__Goals__.
- 1) Translate into French the following sentence from the Loweswater Formation entry below: "Bed thickness increases towards the middle of the Formation."
- 2) Answer these questions using the Loweswater Formation entry below, one answer per line:
(a) Which formation underlies the Loweswater Formation?
(b) What thickness is given for the area around Jonah's Gill?
(c) What is the parent unit?
- 3) Resume the Loweswater Formation entry below, continuing from the point at which it ends.

The BGS Lexicon of Named Rock Units — Result Details

Loweswater Formation

Computer Code: LWF Preferred Map Code: LWF
Status Code: Full
Age range: Arenig Series (OR) — Arenig Series (OR)
Lithological Description: Mainly sandstone with minor mudstone and quartz-rich greywacke. Basal beds are mainly thin, fine-grained sandstones interbedded with siltstones and mudstone. Bed thickness increases towards the middle of the Formation. Bed thickness decreases through the upper part of the Formation.
Definition of Lower Boundary: The boundary is gradational with the underlying Hope Beck Formation and crops out on the east side of Dodd (NY 171 233). Jackson (1961) used "the presence of arenites 3 inches or more in thickness" as the criterion for separating the two units.
Definition of Upper Boundary: In a small quarry on Whiteside End [NY 1660 2169] bedding thickness reduces rapidly and the proportion of mudstone increases forming a laminated facies of sandstone and mudstone with sporadic thin beds of quartz-rich greywacke. The top of the Formation is taken at the highest thin sandstone bed in the dominantly sandstone part of the succession.
Thickness: 900m in the northwest Lake District; 450m around Jonah's Gill [NY 190 343]; unknown in faulted inlier at Mungrisdale.
Geographical Limits: Occurs within the western part of the Skiddaw inlier, underlain by the Hope Beck Formation and overlain by the Kirk Stile Formation. It also occurs in a small inlier at Mungrisdale [NY 164 209].
Parent Unit: Skiddaw Group (SKG)
Previous Name(s): Grits in Skiddaw Slates [Obsolete Name and Code: Use SKG, LWF] (GTSK)
Redmain Formation [Obsolete Name and Code: Use LWF] (REN)
Loweswater Flags [Obsolete Name and Code: Use LWF] (-1674)
Skiddaw Grits [Obsolete Name and Code: Use LWF] (-4174)
Alternative Name(s): none recorded or not applicable
Stratotypes:
Type Area  The vicinity of Hope Beck on the east flank of Dodd. Cooper et al. 1995. 
Reference(s):
Millward, D, and Stone, P. 2012. Stratigraphical framework for the Ordovician and Silurian sedimentary strata of northern England and the Isle of Man. British Geological Survey Research Report, RR/12/04. 119pp.

__Data__.
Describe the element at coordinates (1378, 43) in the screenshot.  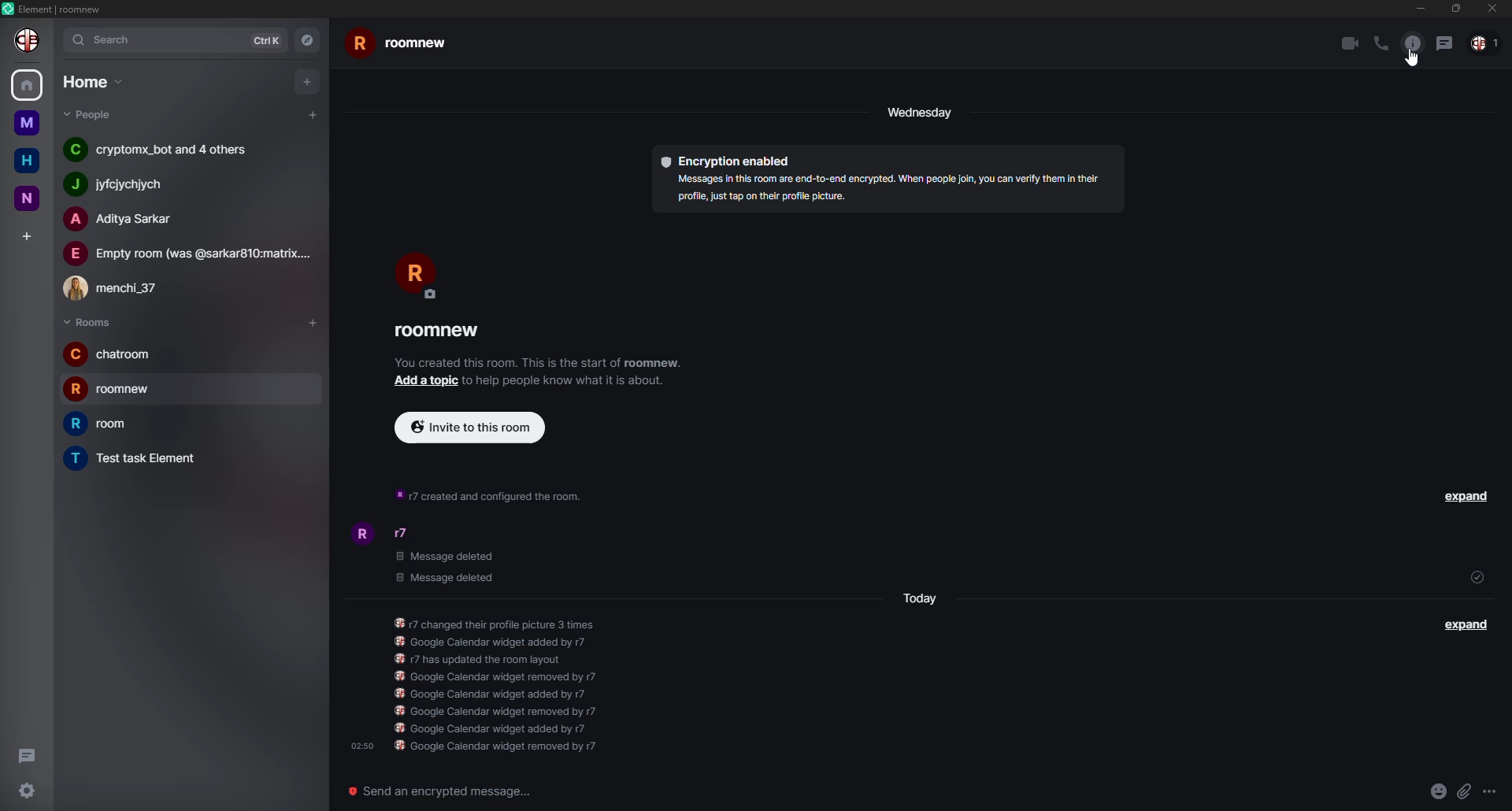
I see `voive` at that location.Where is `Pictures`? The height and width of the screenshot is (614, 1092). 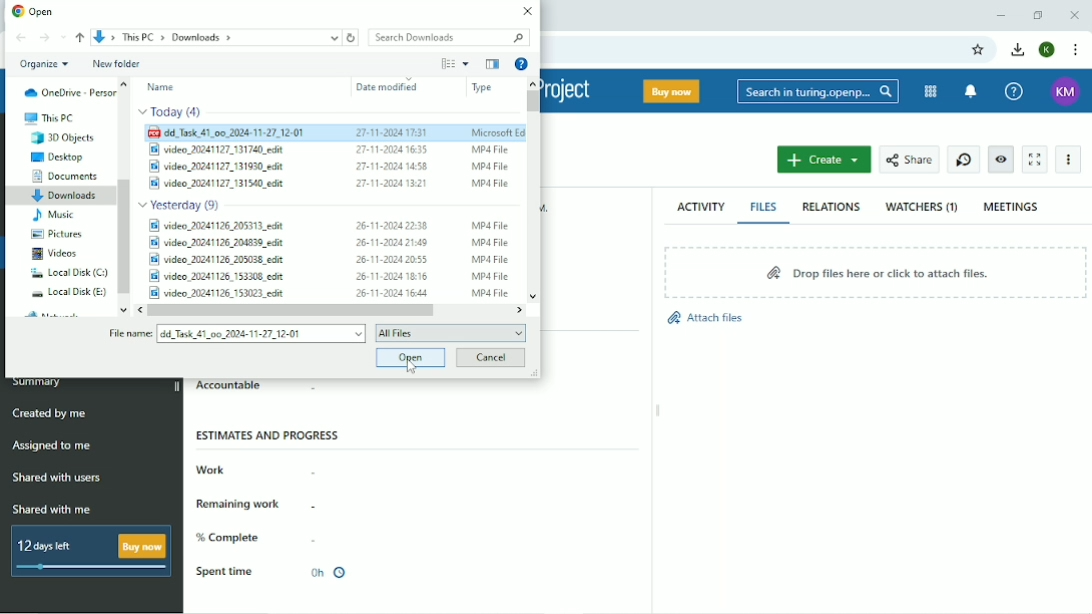 Pictures is located at coordinates (60, 234).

__Answers__.
- 1) L'épaisseur des bancs augmente vers le milieu de la Formation.

- 2)
(a) The Hope Beck Formation.
(b) 450m.
(c) The Skiddaw Group (SKG).

- 3)
Waters, C N, Gillespie, M R, Smith, K, Auton, C A, Floyd, J D, Leslie, A G, Millward, D, Mitchell, W I, McMillan, A A, Stone, P, Barron, A J M, Dean, M T, Hopson, P M, Krabbendam, M, Browne, M A E, Stephenson, D, Akhurst, M C, and Barnes, R P. 2007. Stratigraphical Chart of the United Kingdom: Northern Britain. (British Geological Survey.) 
Jackson, D E. 1961. Stratigraphy of the Skiddaw Group in Cumberland, England. Geological Magazine, Vol.98, 515-528. 
Rose, W C C. 1955. The sequence and structure of the Skiddaw Slates of the Lake District in the Keswick-Buttermere area. Proceedings of the Geological Association, Vol.65, 403-406 
Dixon, E E L. 1925. In Summ. Prog. Geological Survey of Great Britain for 1924, 70-71. 
Ward, J C. 1876. The geology of the northern part of the English Lake District. Memoir of the Geological Survery of Great Britain. 132. 
Cooper, A H, Rushton, A W A, Molyneux, S G, Hughes, R A, Moore, R M and Webb, B C. 1995. The stratigraphy,correlation, provenance and palaeogeography of the Skiddaw Group (Ordovician) in the English Lake District. Geological Magazine, Vol.132(2), 185-211. 
Jackson, D E. 1978. The Skiddaw Group. 79-98 in Moseley, F (Ed.), The Geology of the Lake District. Yorkshire Geological Society, Occasional Publication, No.3. 
Eastwood, T. 1933. In Summ. Prog. Geological Survey of Great Britain for 1932. Pt 1, p.59. 
Fortey, N J, 1989. Low grade metamorphism in the Lower Ordovician Skiddaw Group of the Lake District, England. Proceedings of the Yorkshire Geological Society, Vol.47(4), 325-337.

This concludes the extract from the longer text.